SentinelOne caught a supply chain attack last week using a compromised version of LiteLLM. The entry point was an unlikely one: Claude Code, running with a flag that tells it to ignore permission checks.
On March 24, SentinelOne's autonomous detection system identified and blocked a trojaned version of LiteLLM, a widely used proxy layer for LLM API calls, executing malicious Python across multiple customer environments. The package had been compromised hours earlier. No analyst wrote a query. No SOC team triaged an alert. The system's AI flagged the behavior, classified it as malicious, and killed it across 424 related events in 44 seconds.
The attack was indirect and, in that sense, novel. The adversary, operating under the alias TeamPCP, first compromised Trivy, an open-source security scanner, on March 19. They used Trivy's access to obtain the LiteLLM maintainer's PyPI credentials and published two malicious versions, 1.82.7 and 1.82.8. The payload was embedded in proxy_server.py for version 1.82.7, and in a Python startup file for 1.82.8, meaning any script importing the package would trigger it.

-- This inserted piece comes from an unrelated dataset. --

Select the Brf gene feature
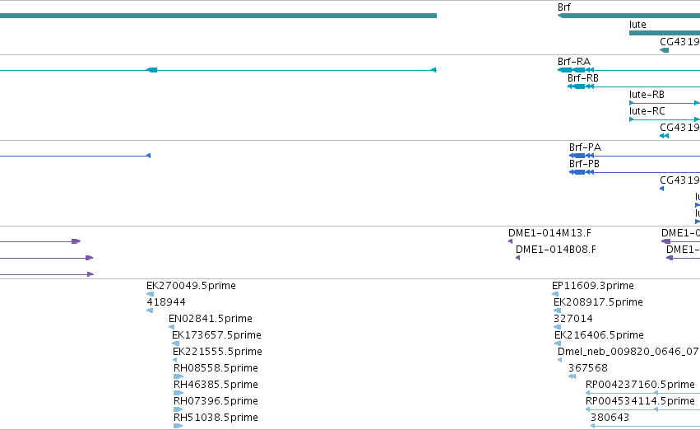Screen dimensions: 700x430 (x=628, y=16)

In one customer environment, the infection arrived through Claude Code, Anthropic's AI coding assistant, running with the --dangerously-skip-permissions flag. That flag, which disables permission checks to allow autonomous operation, is what made the assistant an unwitting delivery mechanism. The tool updated LiteLLM to the compromised version as part of its normal workflow, without human review. The payload attempted to execute. SentinelOne's behavioral detection caught it.

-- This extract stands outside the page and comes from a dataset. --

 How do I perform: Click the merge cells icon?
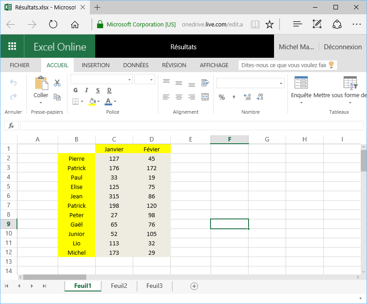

The irony writes itself. SentinelOne's blog post frames the outcome as a proof of concept for AI-native security — the system saw and stopped the attack autonomously, on the day it launched, across every affected environment. But the attack succeeded as a proof of concept for a different class of risk: AI coding tools running with unrestricted permissions, pulling packages at speed, with no human in the loop to notice when one of those packages has been weaponized.
The behavioral detection worked. The architectural choice to run AI coding assistants with --dangerously-skip-permissions did not cause this incident, but it is the reason the delivery mechanism was available.
The campaign was not limited to LiteLLM. TeamPCP went on to compromise Checkmarx KICS and AST on March 23, and Telnyx on March 27. This was a coordinated, multi-stage operation exploiting the transitive trust embedded in open-source supply chains — a security tool compromised to compromise a security package, which was then used to compromise downstream environments.
For organizations running AI coding assistants in production, the lesson is not that behavioral detection failed. It is that the blast radius of an AI agent with unrestricted permissions includes every package that agent touches.